I wondered what Sir Robert’s wife thought of Sullivan, and if she believed that he was only here to take care of her. Sullivan hoped that she did, that was sure. He didn’t know, as I did, that she had heard what had happened at Asni. She must know, or guess, that Gerry not only blamed us for Colonel Sullivan’s jailing: he was looking for Johnson. I said, ‘I hope Colonel Sullivan won’t do anything stupid. Or Mr. Owen.’
I couldn’t see her face. She just said, ‘Not while I’m here.’
I had wondered.
I thought that was the end of the subject. It wasn’t. She added, ‘Not that that will help Mr. Johnson. I gather it’s Pymm’s man, there ahead with your mother. One of the party who shot Daniel Oppenheim and has presumably brought us here to get rid of Mr. Johnson. Your mother will be all right, I’m sure.’
Pymm had spent all day in the company of my mother. All day today. I looked at Johnson, posting in a desultory fashion behind us. He looked uncommonly alert, but not apprehensive. I said, ‘Ellwood Pymm wants to get rid of Mr. Johnson? Why? How do you know?’
And Lady Kingsley said, ‘The waiter tried to stab him back at the café, and failed. He hasn’t a gun. Johnson thinks that’s why he’s leading us after him. He’s got to get hold of a weapon.’

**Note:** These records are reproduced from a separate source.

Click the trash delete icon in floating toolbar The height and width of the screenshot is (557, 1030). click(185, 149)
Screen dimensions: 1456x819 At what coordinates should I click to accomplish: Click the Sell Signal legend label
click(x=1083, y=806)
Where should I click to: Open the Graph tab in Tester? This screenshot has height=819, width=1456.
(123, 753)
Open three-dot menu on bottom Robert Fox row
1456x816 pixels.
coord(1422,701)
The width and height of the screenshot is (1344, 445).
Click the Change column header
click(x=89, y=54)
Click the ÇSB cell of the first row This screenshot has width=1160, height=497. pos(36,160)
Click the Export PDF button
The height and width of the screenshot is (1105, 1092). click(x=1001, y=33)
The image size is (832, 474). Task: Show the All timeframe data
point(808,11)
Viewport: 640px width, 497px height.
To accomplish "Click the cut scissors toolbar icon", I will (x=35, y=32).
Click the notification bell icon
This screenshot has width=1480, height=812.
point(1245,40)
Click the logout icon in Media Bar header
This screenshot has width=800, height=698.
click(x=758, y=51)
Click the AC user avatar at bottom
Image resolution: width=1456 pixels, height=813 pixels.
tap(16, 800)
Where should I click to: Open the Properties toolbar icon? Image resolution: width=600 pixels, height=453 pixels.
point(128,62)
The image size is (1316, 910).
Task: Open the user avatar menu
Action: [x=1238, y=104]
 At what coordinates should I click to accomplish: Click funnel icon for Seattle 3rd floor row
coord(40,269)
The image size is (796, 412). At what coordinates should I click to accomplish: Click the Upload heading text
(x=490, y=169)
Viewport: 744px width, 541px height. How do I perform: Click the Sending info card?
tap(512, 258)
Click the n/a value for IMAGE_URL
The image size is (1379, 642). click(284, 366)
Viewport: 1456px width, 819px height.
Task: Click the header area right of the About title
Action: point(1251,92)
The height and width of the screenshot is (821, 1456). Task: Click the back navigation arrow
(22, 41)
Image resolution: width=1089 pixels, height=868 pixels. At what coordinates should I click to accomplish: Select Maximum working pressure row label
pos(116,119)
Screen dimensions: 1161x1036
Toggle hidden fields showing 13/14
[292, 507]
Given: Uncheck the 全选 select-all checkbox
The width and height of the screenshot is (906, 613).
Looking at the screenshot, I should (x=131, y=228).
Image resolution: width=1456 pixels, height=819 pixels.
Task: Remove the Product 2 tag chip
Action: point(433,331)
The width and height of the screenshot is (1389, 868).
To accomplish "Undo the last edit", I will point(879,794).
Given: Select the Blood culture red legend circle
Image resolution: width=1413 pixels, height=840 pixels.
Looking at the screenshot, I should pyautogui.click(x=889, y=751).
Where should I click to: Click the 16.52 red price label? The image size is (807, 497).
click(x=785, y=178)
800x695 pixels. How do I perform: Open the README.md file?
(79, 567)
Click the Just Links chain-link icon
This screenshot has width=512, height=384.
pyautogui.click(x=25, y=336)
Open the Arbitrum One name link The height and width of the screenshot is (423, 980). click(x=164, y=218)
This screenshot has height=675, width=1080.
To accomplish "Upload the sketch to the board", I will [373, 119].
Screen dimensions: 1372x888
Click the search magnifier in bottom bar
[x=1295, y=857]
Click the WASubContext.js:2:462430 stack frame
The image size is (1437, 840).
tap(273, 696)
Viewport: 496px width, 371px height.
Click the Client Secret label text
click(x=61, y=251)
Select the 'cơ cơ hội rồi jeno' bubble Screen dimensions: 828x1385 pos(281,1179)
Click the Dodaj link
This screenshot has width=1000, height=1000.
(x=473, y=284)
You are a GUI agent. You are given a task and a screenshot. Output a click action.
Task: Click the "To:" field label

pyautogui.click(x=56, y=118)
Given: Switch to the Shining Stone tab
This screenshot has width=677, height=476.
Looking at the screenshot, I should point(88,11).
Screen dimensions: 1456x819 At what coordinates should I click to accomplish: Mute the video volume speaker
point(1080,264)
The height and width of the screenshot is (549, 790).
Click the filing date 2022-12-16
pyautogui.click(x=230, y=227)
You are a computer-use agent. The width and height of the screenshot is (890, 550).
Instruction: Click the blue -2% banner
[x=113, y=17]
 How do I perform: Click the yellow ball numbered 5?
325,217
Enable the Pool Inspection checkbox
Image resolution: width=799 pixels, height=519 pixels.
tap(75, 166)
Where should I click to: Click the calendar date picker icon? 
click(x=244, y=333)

The souks were full of weapons. Every other shop was filled with jewelled daggers and swords and knives with plastic handles.
I saw that you could do little with these when driving a Moto- becane Super Bleu. You needed something with bullets.
The souk, still covered, had widened now. We were moving more quickly, and you could tell from the dry smell of wool that the carpet stock houses were near. Then suddenly they appeared in the distance, heavy carpets hanging in layers, or lying spread on the ground, or being displayed, upheld by two corners, to groups of spectators or buyers. They reminded me of various things I preferred not to remember. They blocked the passage before us as effectively as a stage curtain. Among the people and machines brought to a halt was a rider on a blue motor scooter with a passenger in a sidecar.